Satu kata namun bermakna yang begitu besar membuat Fara menelan ludahnya kasar. "Lagi?"
"Hm, gitulah."
Semua kembali pada aktivitas masing-masing. Sementara itu kelima cowok yang duduk tak jauh dari meja Dira saling melempar pandangan.
"Gue heran deh bisa-bisanya tuh cewek dalam satu hari membuat gempar seluruh warga sekolah," celetuk Dimas yang membuat keempat cowok menoleh ke arahnya.
"Ya, namanya juga mafia. Enggak heboh gimana coba, secara semua orang tahu gimana perihal mafia itu." Jawaban Andre cukup membuat mereka mangut-mangut mengerti.
"Pertama, melempar bola ke Azka. Kedua, menampar Azka. Ketiga, jadi murid baru. Keempat, seorang mafia, dan yang kelima, yang membuat banyak pertanyaan itu..." Perhatian teralihkan pada Widi yang membuka suara.

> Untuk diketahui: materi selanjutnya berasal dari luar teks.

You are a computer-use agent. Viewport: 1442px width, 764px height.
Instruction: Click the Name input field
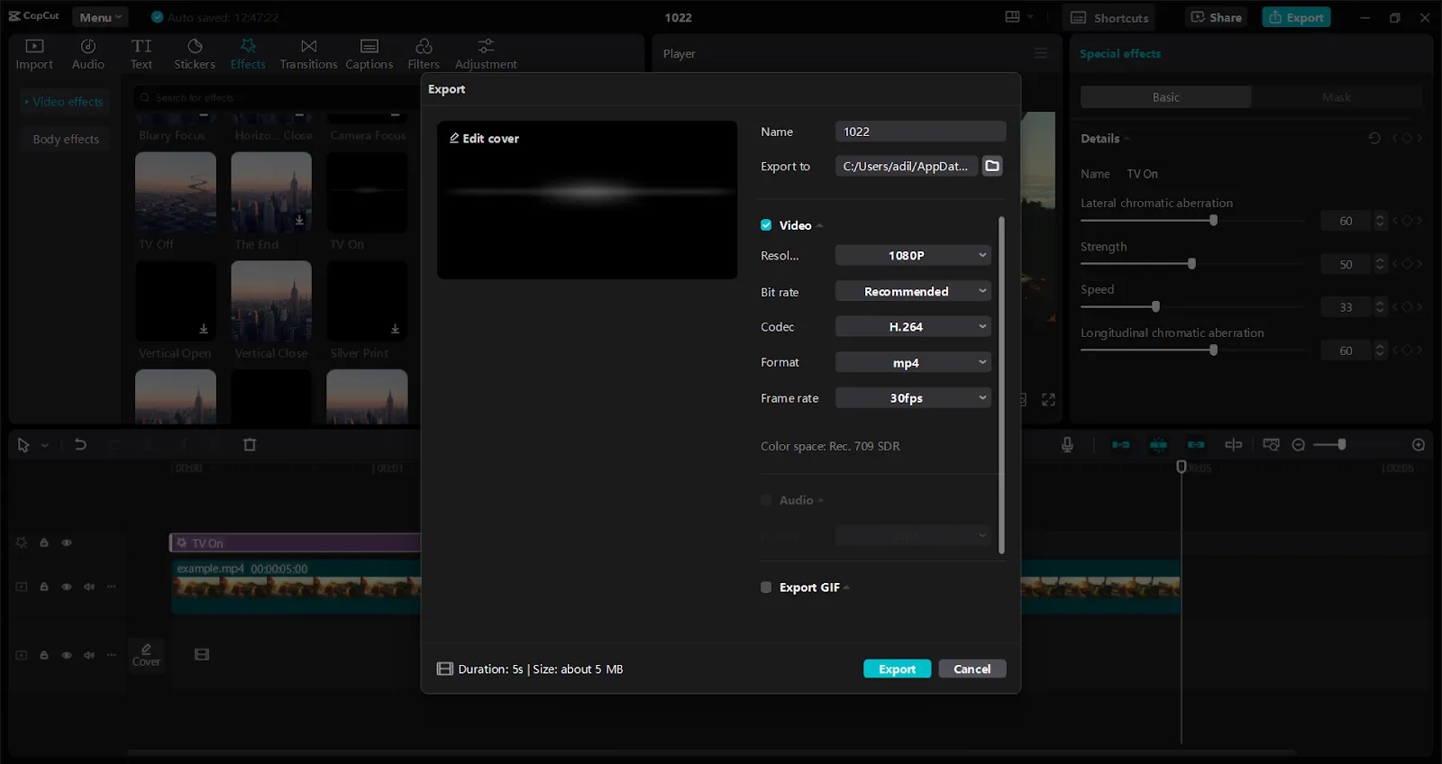click(919, 132)
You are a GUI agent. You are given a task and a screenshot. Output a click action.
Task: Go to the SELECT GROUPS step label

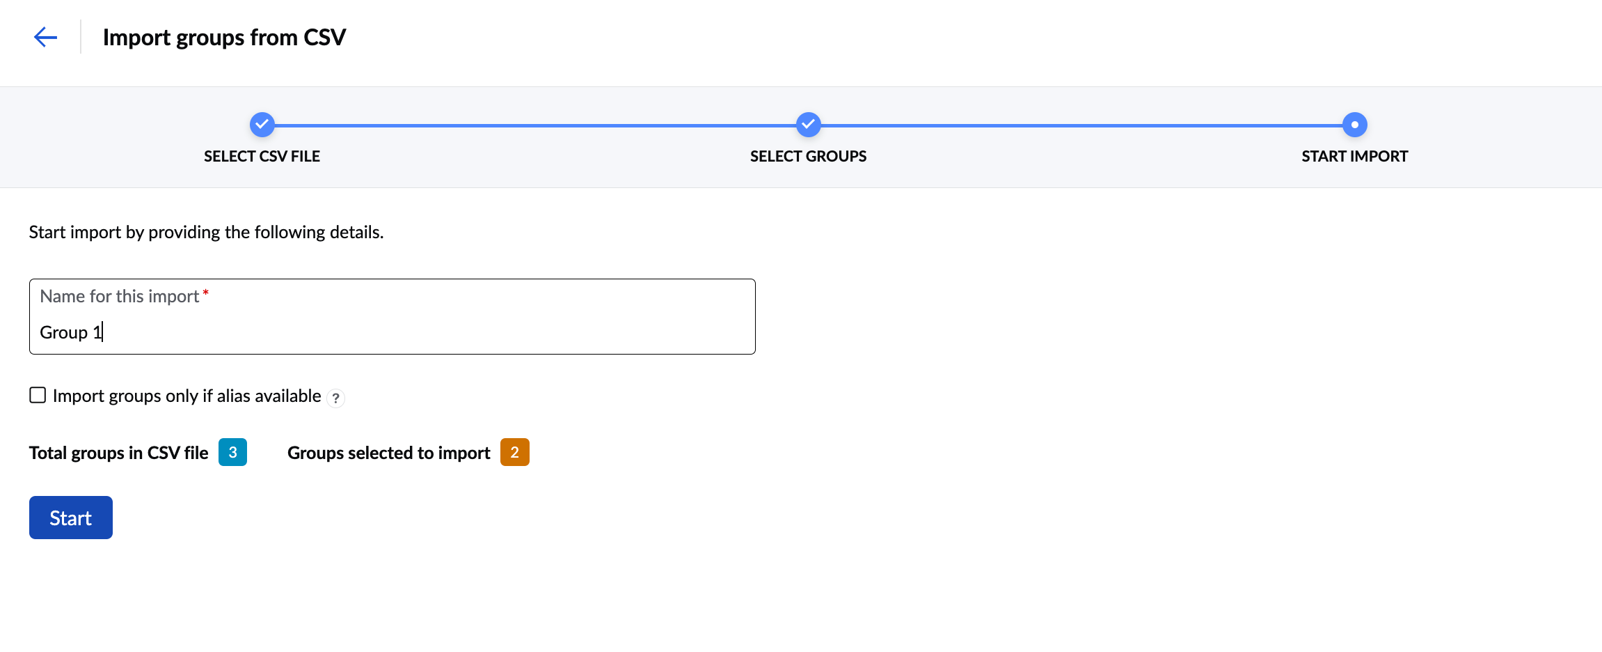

"Yang kelima apa?" tanya Azka, entahlah kenapa dirinya tiba-tiba begitu penasaran dengan sosok mafia itu.
"Yang kelima kenapa Eric masih berurusan sama Dira. Jelas-jelas dulu Black Dragon sudah dinyatakan kalah karena pertarungan dengan Black Angel. Tapi kenapa sekarang mendekati Dira yang notabenenya mafia dari Black Angel. Dan tadi apa yang mereka bicarakan sampai bisik-bisikkan gitu." Semua membenarkan ucapan Widi walaupun masih meninggalkan banyak pertanyaan di benak mereka.
Widi mengamati Dimas dengan tatapan yang tak bisa terbaca. Sebenarnya ada yang keenam, yaitu mengenai bisikan Dira pada Dimas yang membuat sikap Dimas berubah. Akan tetapi, pihak yang berkaitan sepertinya tak mau mengungkit hal tersebut karena sikapnya sudah kembali seperti semula.

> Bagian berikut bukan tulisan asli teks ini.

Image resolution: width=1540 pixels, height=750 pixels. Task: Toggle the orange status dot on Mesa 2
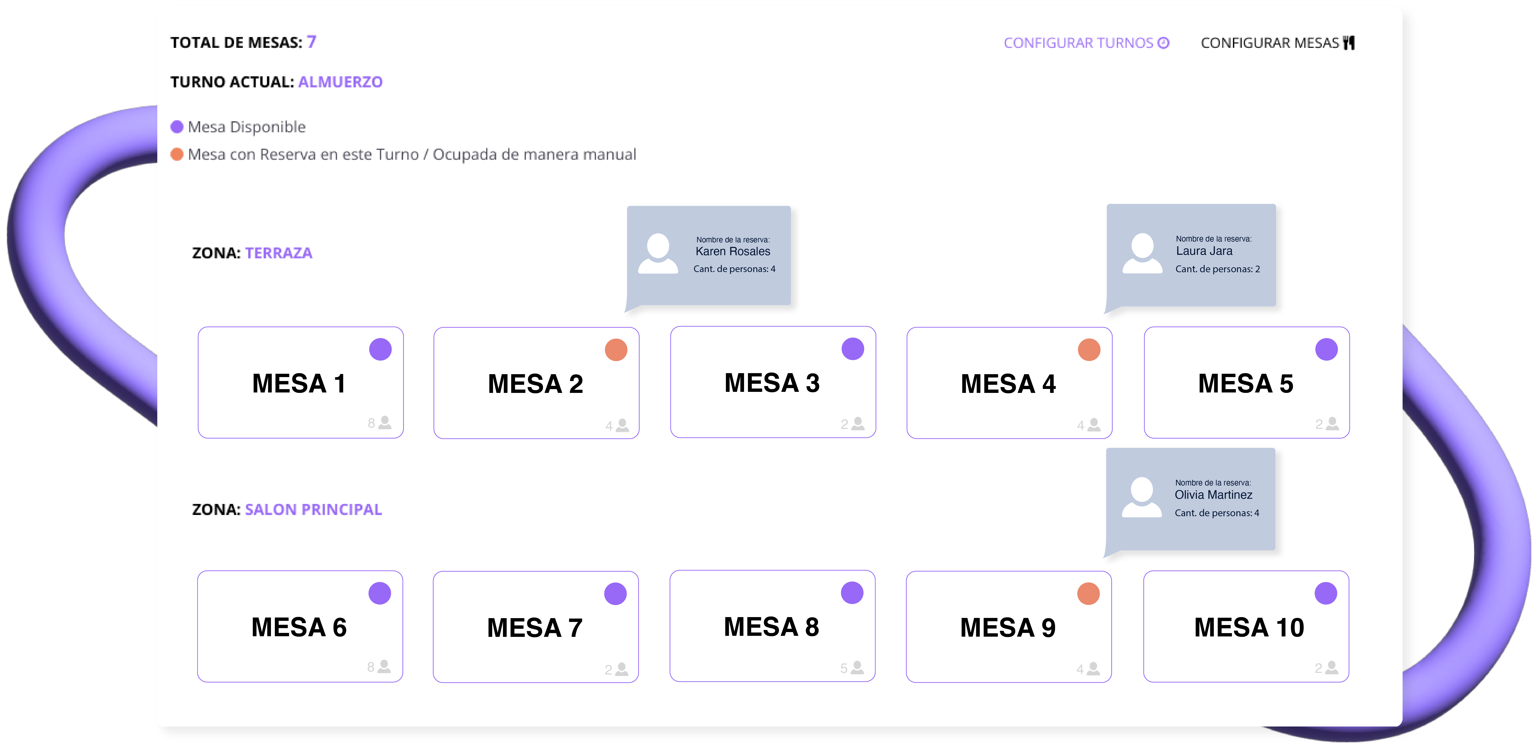(x=616, y=350)
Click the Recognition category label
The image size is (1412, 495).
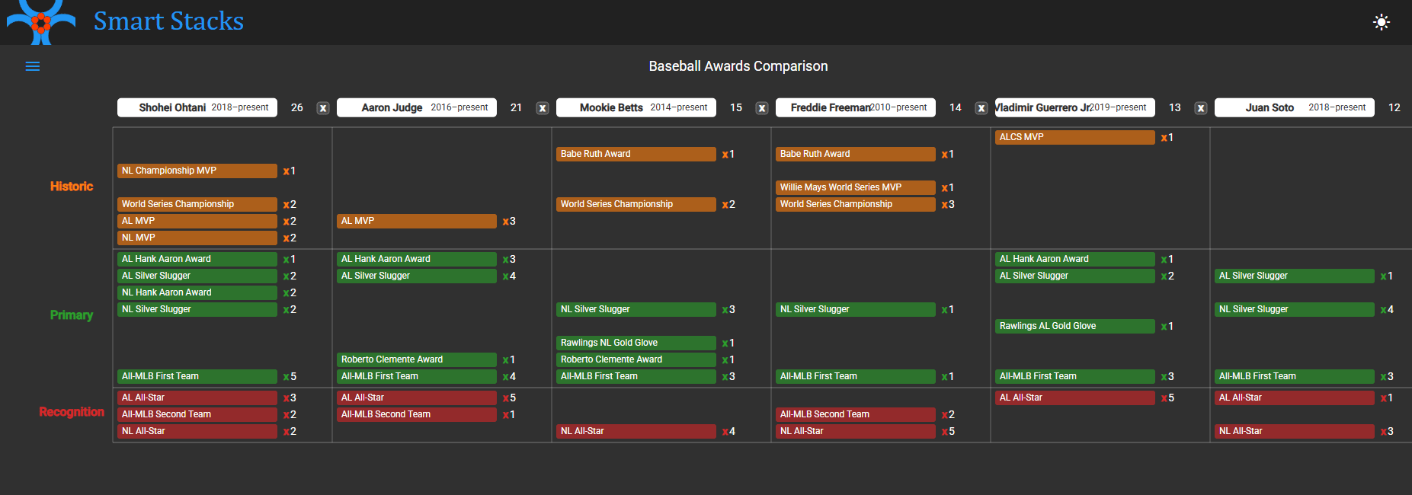(72, 412)
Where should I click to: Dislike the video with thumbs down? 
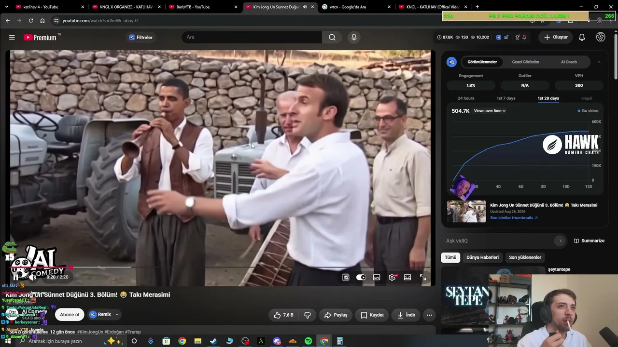(x=307, y=315)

"Udah gitu dapat bonus ciuman dari Azka, ha ha ha." Dimas tertawa meledek membuat Azka mengerutkan keningnya tak suka. Dia bahkan tak tahu dengan tindakannya yang spontan saat berada di lapangan. Ada rasa ingin melakukan sesuatu yang lebih dari sekadar sentuhan tangan saja.
"Gue juga heran sama tindakan Azka, padahal gue cuma nyuruh untuk pegang tangan cewek doang. Dianya aja yang pengin cium tuh cewek." Andre menggelengkan kepalanya tak habis pikir. Ini Azka loh, pria yang mempunyai penyakit berkaitan dengan perempuan. Dia menderita fobia perempuan. Mendengarnya saja sudah aneh, namun hal aneh itu terjadi pada sahabatnya sendiri. Mau tidak mau Andre mempercayainya.
"Lo aja enggak tahu apalagi gue yang udah menderita selama bertahun-tahun karena penyakit sialan ini. Tapi, saat itu gue enggak bisa nahan keinginan enggak masuk akal sama cewek itu." Azka menghela napas membuat para sahabatnya menatapnya prihatin. Kasihan sekali, Azka pasti menderita karena harus menjaga jarak dengan manusia berjenis kelamin perempuan yang bahkan jumlahnya melebihi laki-laki.
"Ngapain kalian natap gue kayak gitu? Gue enggak suka dikasihani!" Azka melayangkan tatapan sinis pada para sahabatnya yang seketika kembali ke ekspresi semula. Azka mendengus lalu memalingkan wajahnya saat melihat perubahan raut wajah mereka. Dia berusaha mengalihkan topik pembicaraan karena atmosfernya sangat tidak nyaman. "Pasti kalian enggak ingat, 'kan sore ini latihan?"
"Oh iya, gue hampir lupa tuh," jawab Dimas sambil menggaruk tengkuk lehernya yang tak gatal. Sikapnya tampak kikuk, dia tak terbiasa dengan sikap penolakan Azka jika mengungkit mengenai penyakitnya.
"Berarti pulang sekolah kita langsung latihan." Semua mengangguk dengan keputusan Azka, sang ketua basket.